The rebels advanced from their stronghold in northwestern mountains to the capital Sanaa last month, then seized key state installations with little resistance.
Gulf ministers called the events “regretful” and expressed “their serious concern at the threats faced by the Yemeni government and its institutions”.
Under a United Nations-brokered peace deal signed the day the rebels took control of Sanaa, they are supposed to withdraw once a new neutral prime minister is named.
President Abdrabu Mansur Hadi has so far failed to appoint a new government chief. The deal also required Mr Hadi to name an adviser from within the rebel movement.
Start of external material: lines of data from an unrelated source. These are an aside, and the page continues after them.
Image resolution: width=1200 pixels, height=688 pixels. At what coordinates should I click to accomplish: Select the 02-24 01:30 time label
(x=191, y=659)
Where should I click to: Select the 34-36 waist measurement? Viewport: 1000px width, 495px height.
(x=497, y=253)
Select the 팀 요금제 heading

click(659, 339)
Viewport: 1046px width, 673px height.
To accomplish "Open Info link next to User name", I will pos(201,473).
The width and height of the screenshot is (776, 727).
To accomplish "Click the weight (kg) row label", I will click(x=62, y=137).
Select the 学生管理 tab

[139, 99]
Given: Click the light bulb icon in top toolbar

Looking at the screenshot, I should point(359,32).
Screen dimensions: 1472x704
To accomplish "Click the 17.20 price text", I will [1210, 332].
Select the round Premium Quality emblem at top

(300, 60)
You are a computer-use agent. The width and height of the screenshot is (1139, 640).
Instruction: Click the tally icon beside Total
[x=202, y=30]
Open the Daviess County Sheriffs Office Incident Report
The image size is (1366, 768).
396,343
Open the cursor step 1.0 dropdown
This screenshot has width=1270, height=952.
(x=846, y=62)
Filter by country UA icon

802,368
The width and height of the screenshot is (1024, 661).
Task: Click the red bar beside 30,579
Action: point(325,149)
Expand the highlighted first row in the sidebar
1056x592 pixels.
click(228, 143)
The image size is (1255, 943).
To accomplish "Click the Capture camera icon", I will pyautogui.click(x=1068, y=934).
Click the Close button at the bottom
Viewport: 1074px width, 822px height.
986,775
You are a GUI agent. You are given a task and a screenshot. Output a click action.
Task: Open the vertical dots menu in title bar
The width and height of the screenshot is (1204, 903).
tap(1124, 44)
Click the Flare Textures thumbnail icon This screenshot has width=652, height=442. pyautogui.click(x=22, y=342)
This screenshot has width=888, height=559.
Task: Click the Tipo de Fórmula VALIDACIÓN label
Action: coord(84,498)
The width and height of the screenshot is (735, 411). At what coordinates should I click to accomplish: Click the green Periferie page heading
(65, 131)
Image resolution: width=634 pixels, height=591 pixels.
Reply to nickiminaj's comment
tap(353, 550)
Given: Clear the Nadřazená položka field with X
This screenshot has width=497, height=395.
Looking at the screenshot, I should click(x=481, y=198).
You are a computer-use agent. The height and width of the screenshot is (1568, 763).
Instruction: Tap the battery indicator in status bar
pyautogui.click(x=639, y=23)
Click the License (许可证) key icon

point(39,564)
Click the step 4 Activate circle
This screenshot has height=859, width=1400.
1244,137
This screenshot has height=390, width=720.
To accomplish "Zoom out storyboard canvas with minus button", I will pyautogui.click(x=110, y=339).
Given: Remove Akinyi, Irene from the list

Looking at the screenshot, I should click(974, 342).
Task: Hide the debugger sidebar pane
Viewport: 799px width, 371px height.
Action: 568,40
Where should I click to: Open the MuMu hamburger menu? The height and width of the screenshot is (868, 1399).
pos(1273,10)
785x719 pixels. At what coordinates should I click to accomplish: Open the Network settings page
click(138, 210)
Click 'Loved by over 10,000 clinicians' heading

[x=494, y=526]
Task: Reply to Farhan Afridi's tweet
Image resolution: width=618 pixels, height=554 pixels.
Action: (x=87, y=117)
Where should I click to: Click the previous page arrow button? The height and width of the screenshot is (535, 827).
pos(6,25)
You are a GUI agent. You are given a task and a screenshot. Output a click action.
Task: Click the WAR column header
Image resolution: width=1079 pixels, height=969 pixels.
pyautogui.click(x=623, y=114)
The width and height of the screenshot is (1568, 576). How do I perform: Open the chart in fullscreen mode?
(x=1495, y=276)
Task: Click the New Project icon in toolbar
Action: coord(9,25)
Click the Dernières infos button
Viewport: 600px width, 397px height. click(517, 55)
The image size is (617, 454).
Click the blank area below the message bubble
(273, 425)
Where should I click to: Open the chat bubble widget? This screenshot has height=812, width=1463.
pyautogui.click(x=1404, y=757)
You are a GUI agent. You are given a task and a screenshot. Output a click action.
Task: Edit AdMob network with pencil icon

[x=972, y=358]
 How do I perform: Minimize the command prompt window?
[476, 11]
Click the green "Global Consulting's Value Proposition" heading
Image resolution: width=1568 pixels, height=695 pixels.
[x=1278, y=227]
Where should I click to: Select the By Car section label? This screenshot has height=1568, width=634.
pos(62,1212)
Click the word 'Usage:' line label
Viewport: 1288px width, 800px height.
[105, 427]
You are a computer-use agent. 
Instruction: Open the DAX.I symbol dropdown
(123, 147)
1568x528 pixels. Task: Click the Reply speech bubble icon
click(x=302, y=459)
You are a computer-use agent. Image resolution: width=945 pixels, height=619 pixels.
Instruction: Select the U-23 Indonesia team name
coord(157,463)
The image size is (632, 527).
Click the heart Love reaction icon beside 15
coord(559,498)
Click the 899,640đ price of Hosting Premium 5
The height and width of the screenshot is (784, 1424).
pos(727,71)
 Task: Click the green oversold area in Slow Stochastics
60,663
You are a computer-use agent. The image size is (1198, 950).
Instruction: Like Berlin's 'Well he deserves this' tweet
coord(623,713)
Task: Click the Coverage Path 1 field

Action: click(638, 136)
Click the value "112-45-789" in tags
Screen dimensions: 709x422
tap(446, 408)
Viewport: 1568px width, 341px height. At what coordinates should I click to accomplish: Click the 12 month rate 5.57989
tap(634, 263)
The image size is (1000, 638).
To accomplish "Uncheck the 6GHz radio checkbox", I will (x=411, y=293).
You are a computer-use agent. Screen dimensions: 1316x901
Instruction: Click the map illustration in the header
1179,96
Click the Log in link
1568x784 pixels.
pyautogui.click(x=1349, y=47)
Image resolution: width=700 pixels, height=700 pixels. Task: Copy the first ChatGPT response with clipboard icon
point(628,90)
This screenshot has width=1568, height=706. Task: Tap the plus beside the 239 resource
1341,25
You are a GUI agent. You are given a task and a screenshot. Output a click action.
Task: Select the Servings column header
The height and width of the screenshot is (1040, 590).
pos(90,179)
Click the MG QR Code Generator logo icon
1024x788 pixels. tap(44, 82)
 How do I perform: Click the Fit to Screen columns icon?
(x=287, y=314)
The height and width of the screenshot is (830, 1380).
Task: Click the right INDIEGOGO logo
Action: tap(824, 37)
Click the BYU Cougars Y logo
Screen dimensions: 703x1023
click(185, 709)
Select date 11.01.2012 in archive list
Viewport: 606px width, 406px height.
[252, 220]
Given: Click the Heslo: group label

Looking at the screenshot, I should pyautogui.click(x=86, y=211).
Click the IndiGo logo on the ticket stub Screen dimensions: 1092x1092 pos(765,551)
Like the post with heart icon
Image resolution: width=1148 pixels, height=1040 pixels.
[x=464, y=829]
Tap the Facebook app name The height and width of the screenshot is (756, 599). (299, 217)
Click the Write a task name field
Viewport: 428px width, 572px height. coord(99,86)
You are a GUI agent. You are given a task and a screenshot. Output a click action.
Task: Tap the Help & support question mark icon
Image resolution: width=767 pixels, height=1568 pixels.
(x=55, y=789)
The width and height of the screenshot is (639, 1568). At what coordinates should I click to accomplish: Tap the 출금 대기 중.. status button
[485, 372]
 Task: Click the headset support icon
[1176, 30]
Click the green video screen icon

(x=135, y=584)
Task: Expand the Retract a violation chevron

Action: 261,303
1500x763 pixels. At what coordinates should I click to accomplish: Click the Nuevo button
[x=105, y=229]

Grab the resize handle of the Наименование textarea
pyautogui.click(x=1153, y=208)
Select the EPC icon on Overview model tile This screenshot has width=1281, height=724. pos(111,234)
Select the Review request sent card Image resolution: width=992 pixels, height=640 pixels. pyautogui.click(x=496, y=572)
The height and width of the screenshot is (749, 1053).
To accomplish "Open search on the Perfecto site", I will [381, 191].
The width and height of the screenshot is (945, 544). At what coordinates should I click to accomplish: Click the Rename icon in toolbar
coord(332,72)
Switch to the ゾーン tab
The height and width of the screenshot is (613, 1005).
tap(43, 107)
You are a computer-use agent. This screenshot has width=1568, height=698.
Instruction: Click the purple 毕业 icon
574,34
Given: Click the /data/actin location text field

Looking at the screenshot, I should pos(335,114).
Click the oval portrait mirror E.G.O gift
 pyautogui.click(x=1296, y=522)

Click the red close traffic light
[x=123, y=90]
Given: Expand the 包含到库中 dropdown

The GCC statement came after Saudi Arabia’s foreign minister Prince Saud Al Faisal, warned this week that Yemen risks sliding towards further violence which could damage regional security.
Saudi Arabia views the Houthis, who hail from the Zaidi branch of Shiite Islam, as allies of Iran.
Also known as Ansarullah, the rebels have battled the government for years, complaining of marginalisation.
The violence has added to instability in Yemen since an uprising that led to the removal of President Ali Abdullah Saleh two years ago.
Al Qaeda’s Yemen wing, Al Qaeda in the Arabian Peninsula, which has also been waging an insurgency against the Yemeni government, called on militants to attack the Houthis.
“Do not leave a checkpoint for them that you do not strike, nor a headquarters that you do not bomb,” the group said in a statement posted online.
Witnesses said that since September 21, armed Houthi tribesmen have been patrolling the streets, operating checkpoints and controlling access to several central government buildings.
The Houthis acknowledge they are on good terms with Iran but insist they are not backed by Iran. Tehran denies interfering in Yemen.
Within a week of the takeover, Yemen freed at least three suspected Iranian Revolutionary Guard members, who had been held for months over alleged ties to the Houthis. Two suspected members of Lebanon's Hizbollah group, who had been held on suspicion of planning to provide military aid to the Houthis, were also released.
The authorities have provided no public explanation for the releases. But the move suggested the Shiite group was dictating terms in the capital.